### DO THIS:
Copy out the lines below word for word, omitting the pictures.

## START DATASET EXCERPTS

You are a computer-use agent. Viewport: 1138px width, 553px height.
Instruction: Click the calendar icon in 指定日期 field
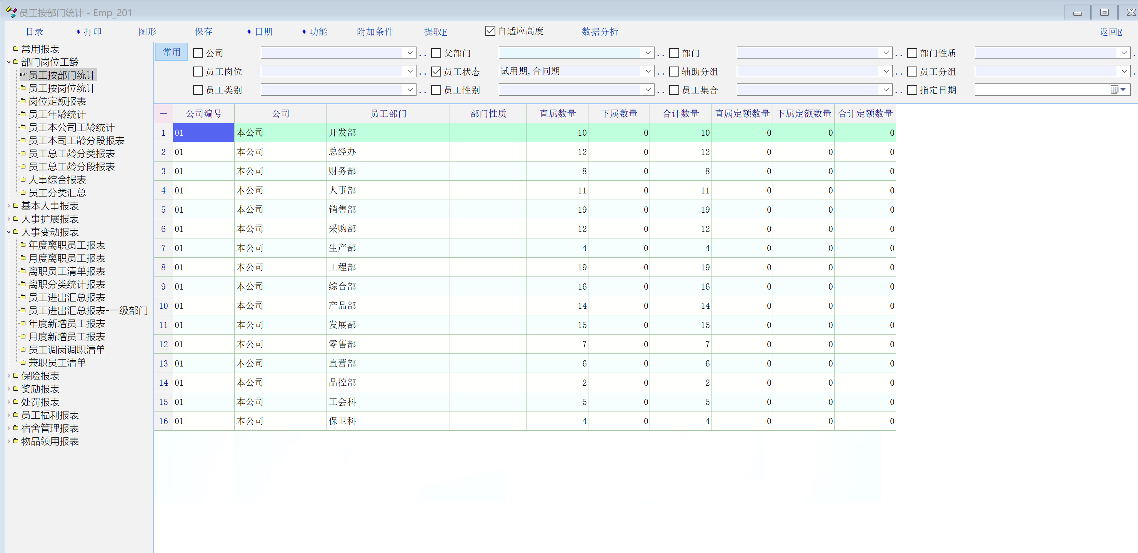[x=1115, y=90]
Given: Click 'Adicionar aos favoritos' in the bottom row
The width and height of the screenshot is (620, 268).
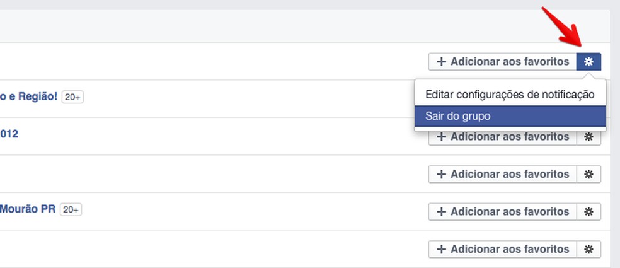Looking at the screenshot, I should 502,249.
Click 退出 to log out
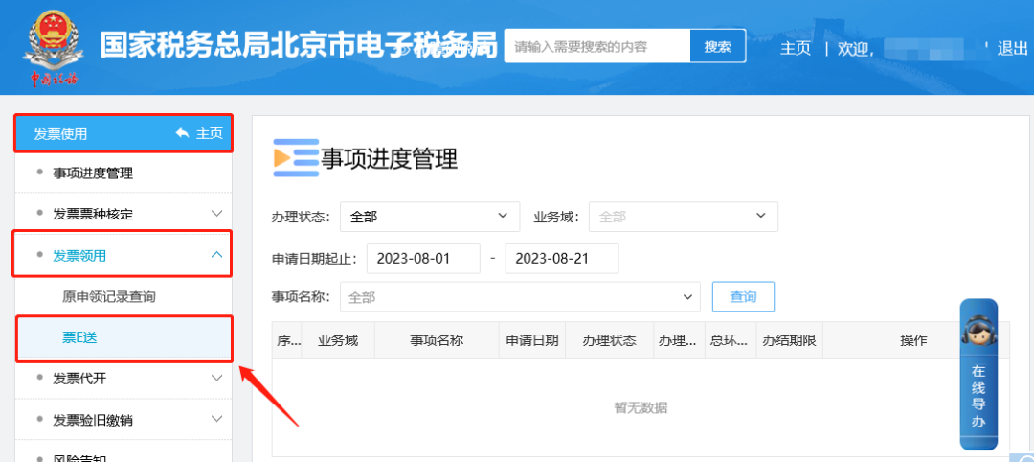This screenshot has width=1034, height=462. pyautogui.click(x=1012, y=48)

## END DATASET EXCERPTS

### RESPONSE:
You are a computer-use agent. Viewport: 1138px width, 553px height.
Instruction: Click the calendar icon in 指定日期 field
[x=1115, y=90]
Given: Click 'Adicionar aos favoritos' in the bottom row
The width and height of the screenshot is (620, 268).
Looking at the screenshot, I should 502,249.
Click 退出 to log out
This screenshot has width=1034, height=462. pyautogui.click(x=1012, y=48)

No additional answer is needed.